◆ PROMPT
If an entry holds a picture, drop the picture and restate the rest word for word.

◆ MATERIAL FOR THE TASK
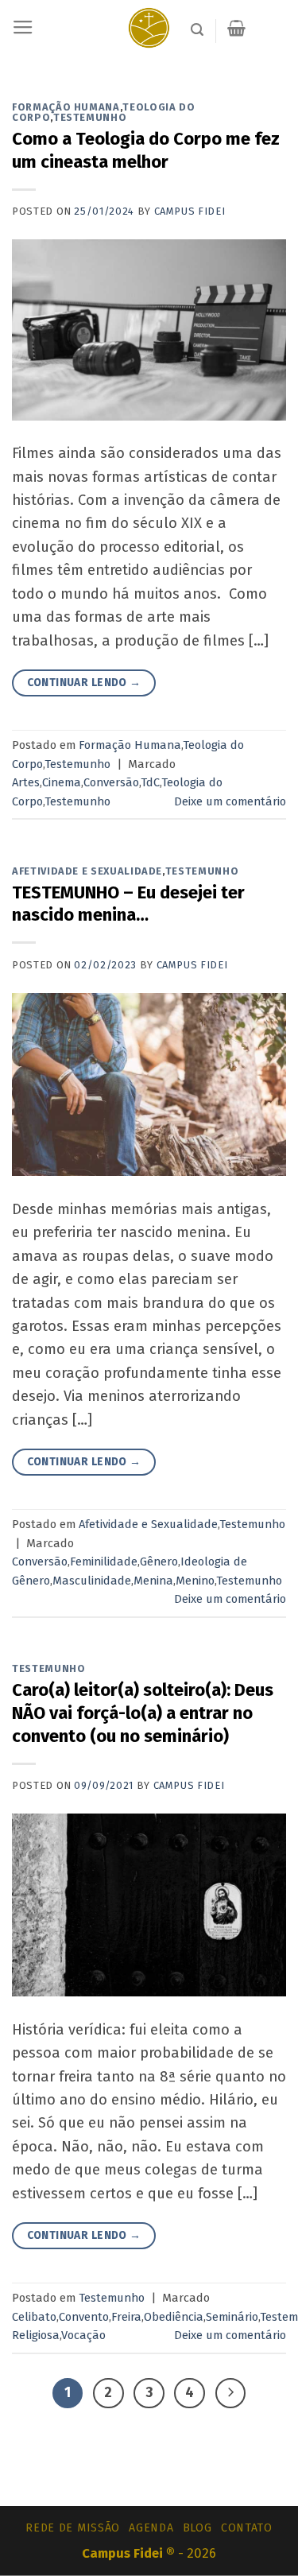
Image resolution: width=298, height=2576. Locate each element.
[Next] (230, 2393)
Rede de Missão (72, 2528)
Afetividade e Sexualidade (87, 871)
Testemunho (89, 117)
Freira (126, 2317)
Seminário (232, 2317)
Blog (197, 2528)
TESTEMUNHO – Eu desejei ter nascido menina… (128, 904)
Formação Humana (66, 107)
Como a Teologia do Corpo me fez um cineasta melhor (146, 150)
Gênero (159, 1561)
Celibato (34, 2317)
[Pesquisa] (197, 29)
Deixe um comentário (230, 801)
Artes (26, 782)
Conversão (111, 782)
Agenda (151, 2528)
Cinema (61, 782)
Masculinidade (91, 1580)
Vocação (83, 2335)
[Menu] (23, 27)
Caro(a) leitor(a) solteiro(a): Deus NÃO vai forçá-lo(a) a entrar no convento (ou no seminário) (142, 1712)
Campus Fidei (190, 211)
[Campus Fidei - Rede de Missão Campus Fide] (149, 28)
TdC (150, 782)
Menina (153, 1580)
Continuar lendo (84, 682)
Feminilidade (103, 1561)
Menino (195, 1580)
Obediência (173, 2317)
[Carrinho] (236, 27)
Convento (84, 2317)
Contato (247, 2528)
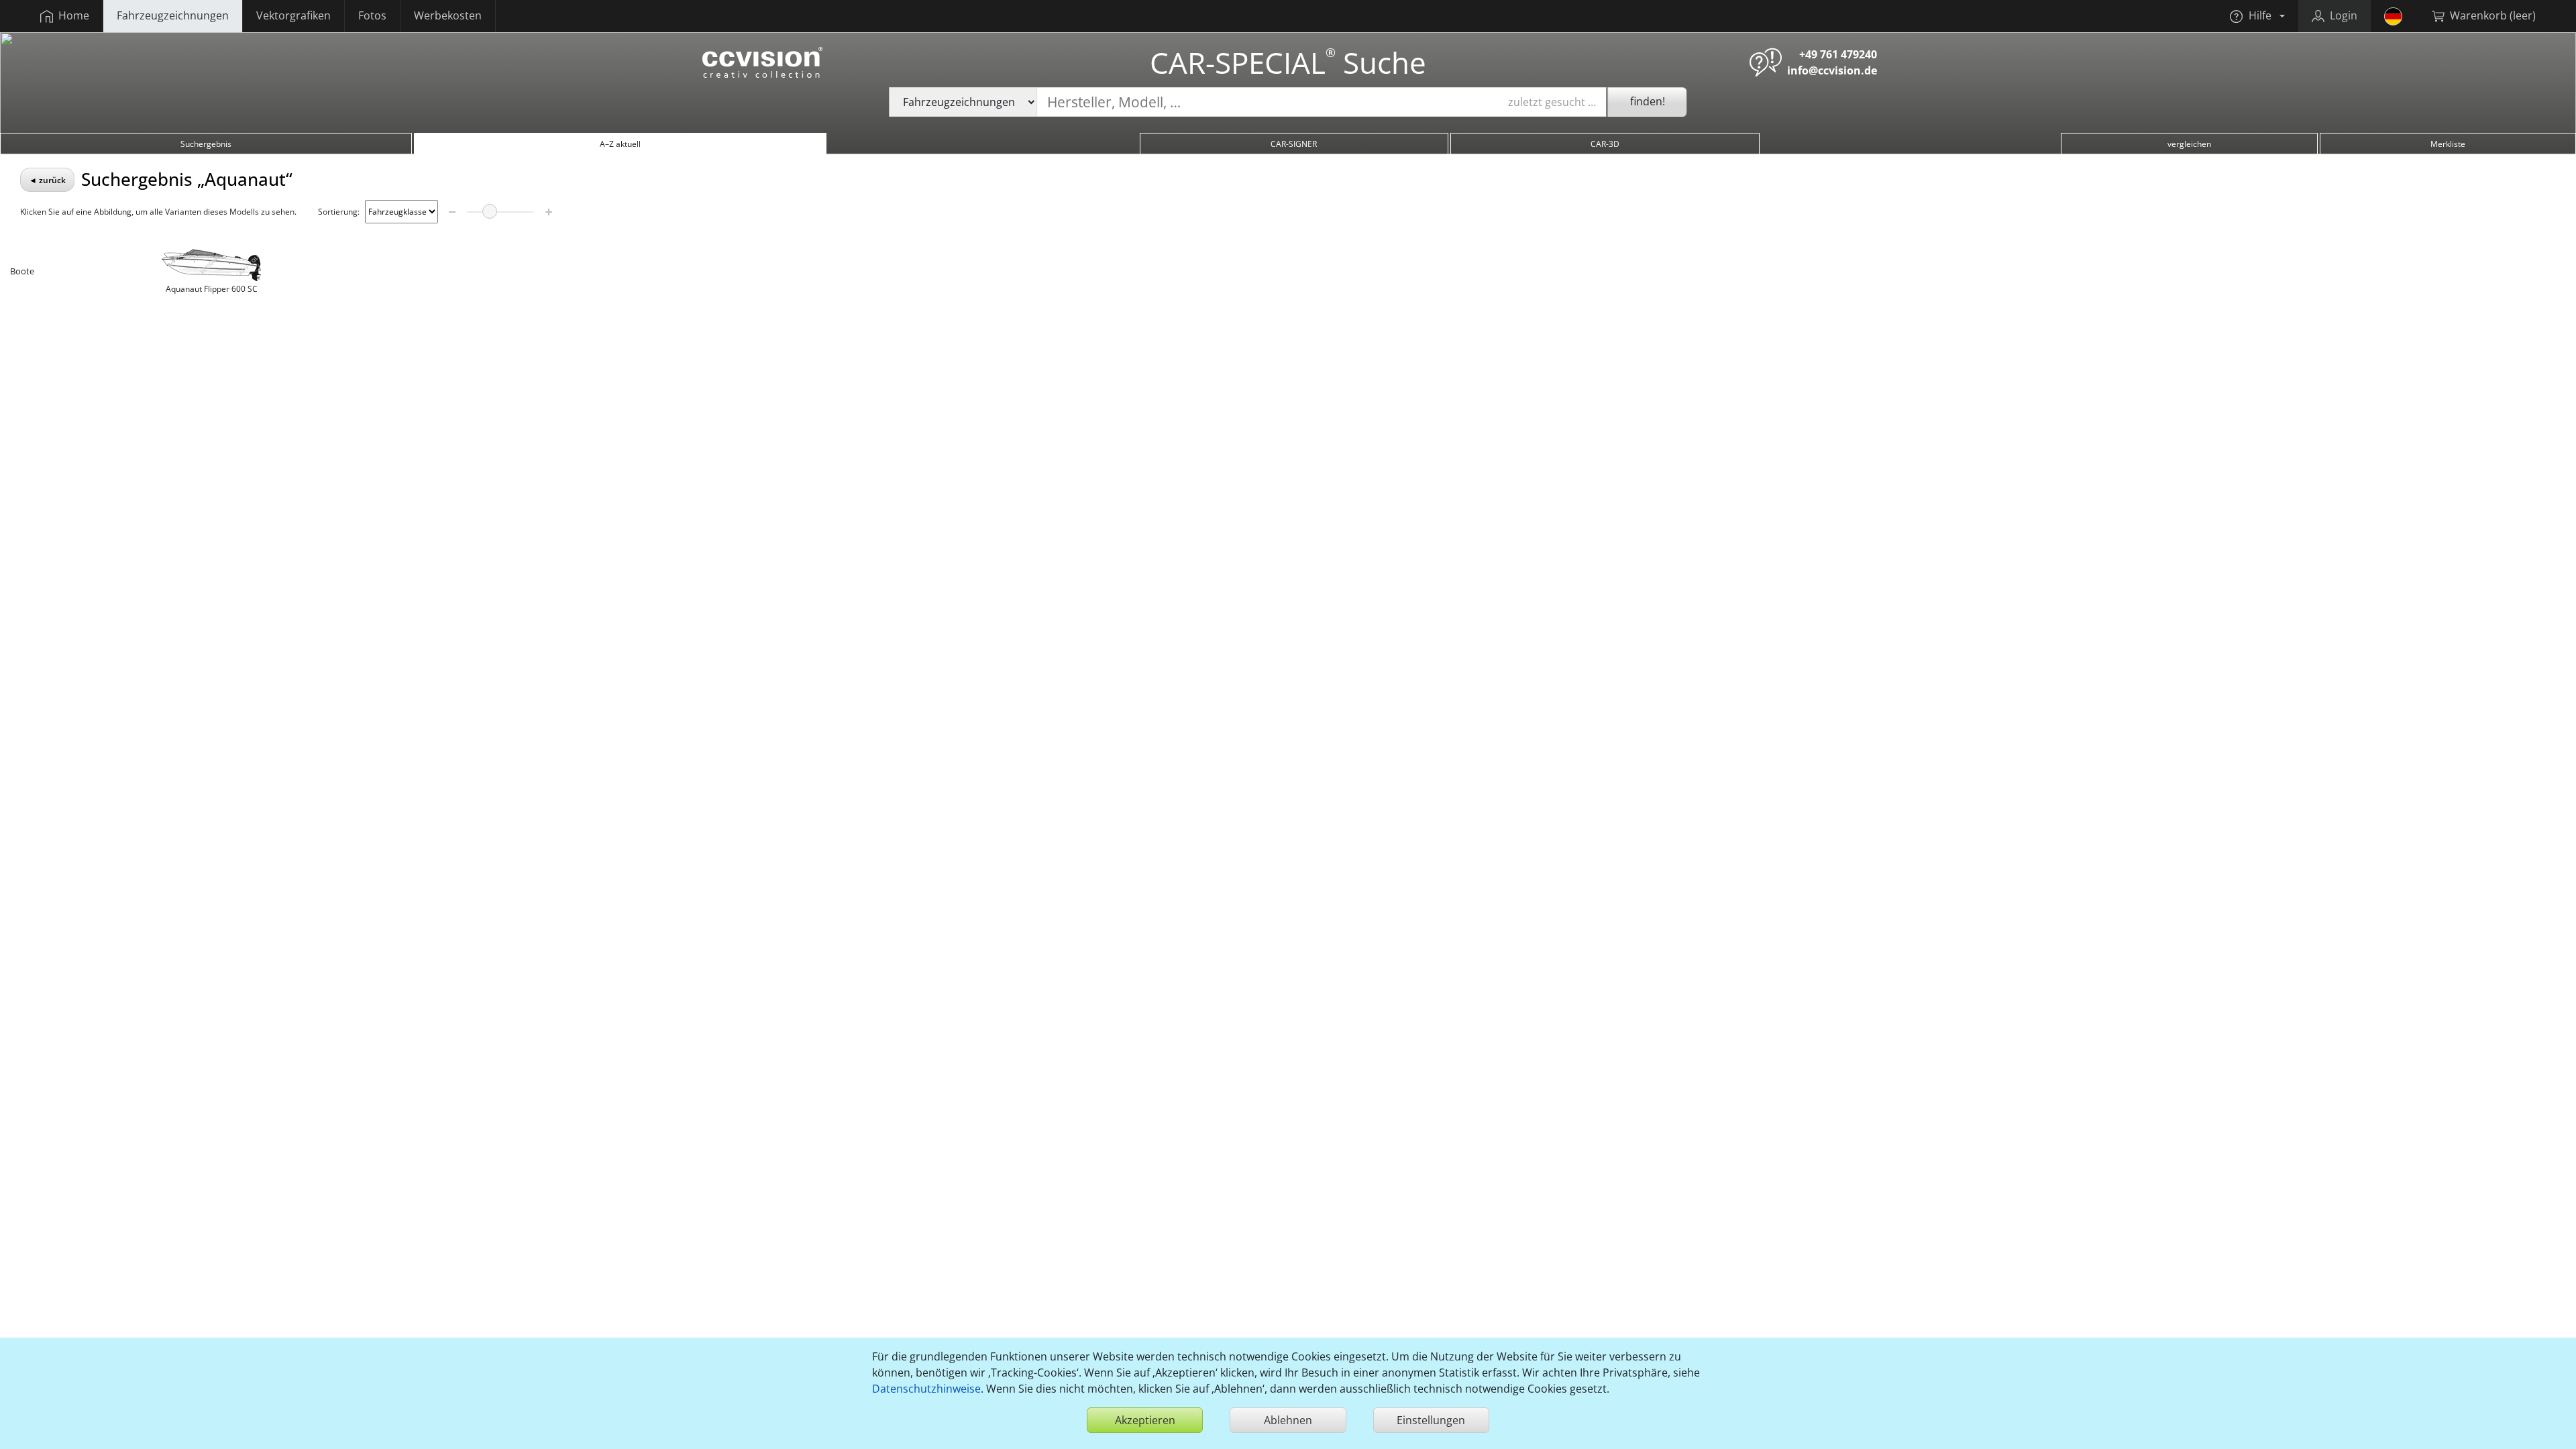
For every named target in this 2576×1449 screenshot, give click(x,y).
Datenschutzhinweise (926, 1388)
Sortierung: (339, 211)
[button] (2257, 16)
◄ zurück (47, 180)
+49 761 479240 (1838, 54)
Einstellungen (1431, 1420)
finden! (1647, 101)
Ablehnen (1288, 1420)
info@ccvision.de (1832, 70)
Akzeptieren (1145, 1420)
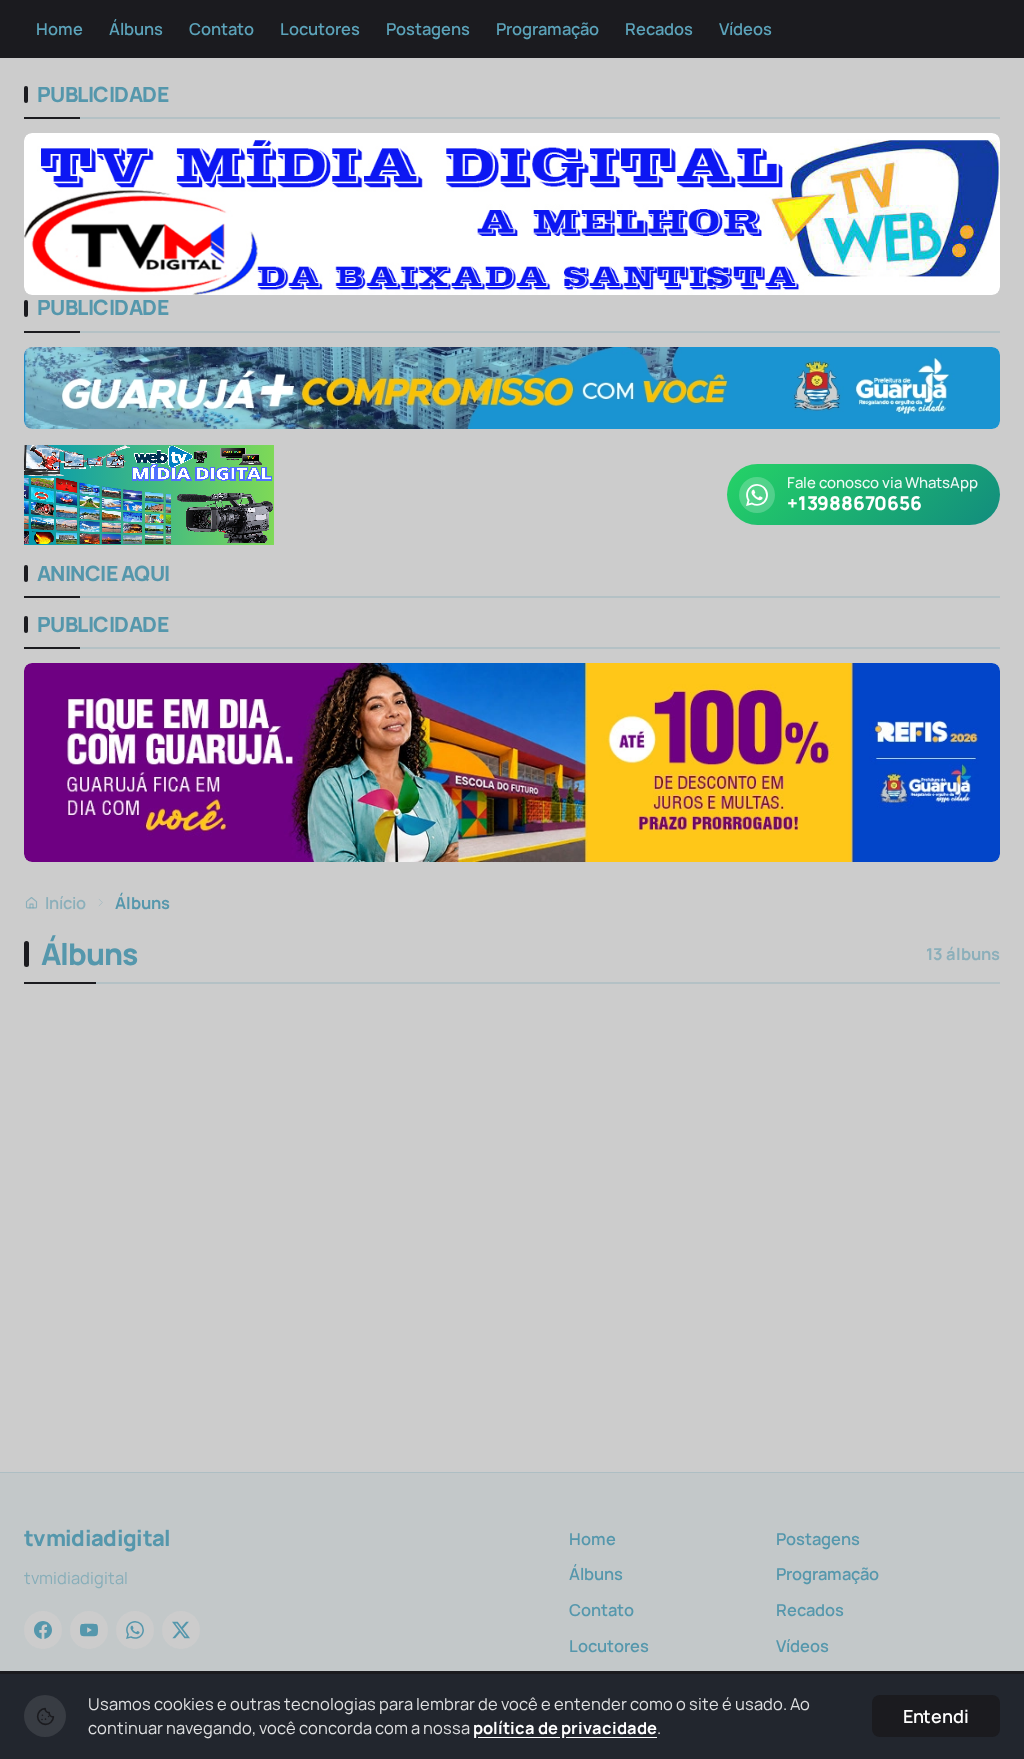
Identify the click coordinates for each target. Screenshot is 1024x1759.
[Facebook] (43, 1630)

◆ OUTPUT FOR THIS TASK
Image resolution: width=298, height=2576. Locate each element.
[Next] (230, 2393)
Rede de Missão (72, 2528)
Afetividade e Sexualidade (87, 871)
Testemunho (89, 117)
Freira (126, 2317)
Seminário (232, 2317)
Blog (197, 2528)
TESTEMUNHO – Eu desejei ter nascido menina… (128, 904)
Formação Humana (66, 107)
Como a Teologia do Corpo me fez um cineasta melhor (146, 150)
Gênero (159, 1561)
Celibato (34, 2317)
[Pesquisa] (197, 29)
Deixe um comentário (230, 801)
Artes (26, 782)
Conversão (111, 782)
Agenda (151, 2528)
Cinema (61, 782)
Masculinidade (91, 1580)
Vocação (83, 2335)
[Menu] (23, 27)
Caro(a) leitor(a) solteiro(a): Deus NÃO vai forçá-lo(a) a entrar no convento (ou no seminário) (142, 1712)
Campus Fidei (190, 211)
[Campus Fidei - Rede de Missão Campus Fide] (149, 28)
TdC (150, 782)
Menina (153, 1580)
Continuar lendo (84, 682)
Feminilidade (103, 1561)
Menino (195, 1580)
Obediência (173, 2317)
[Carrinho] (236, 27)
Convento (84, 2317)
Contato (247, 2528)
For every named target in this 2576×1449 screenshot, give click(x,y).
Datenschutzhinweise (926, 1388)
Sortierung: (339, 211)
[button] (2257, 16)
◄ zurück (47, 180)
+49 761 479240 (1838, 54)
Einstellungen (1431, 1420)
finden! (1647, 101)
Ablehnen (1288, 1420)
info@ccvision.de (1832, 70)
Akzeptieren (1145, 1420)
Identify the click coordinates for each target. Screenshot is 1024x1759.
[Facebook] (43, 1630)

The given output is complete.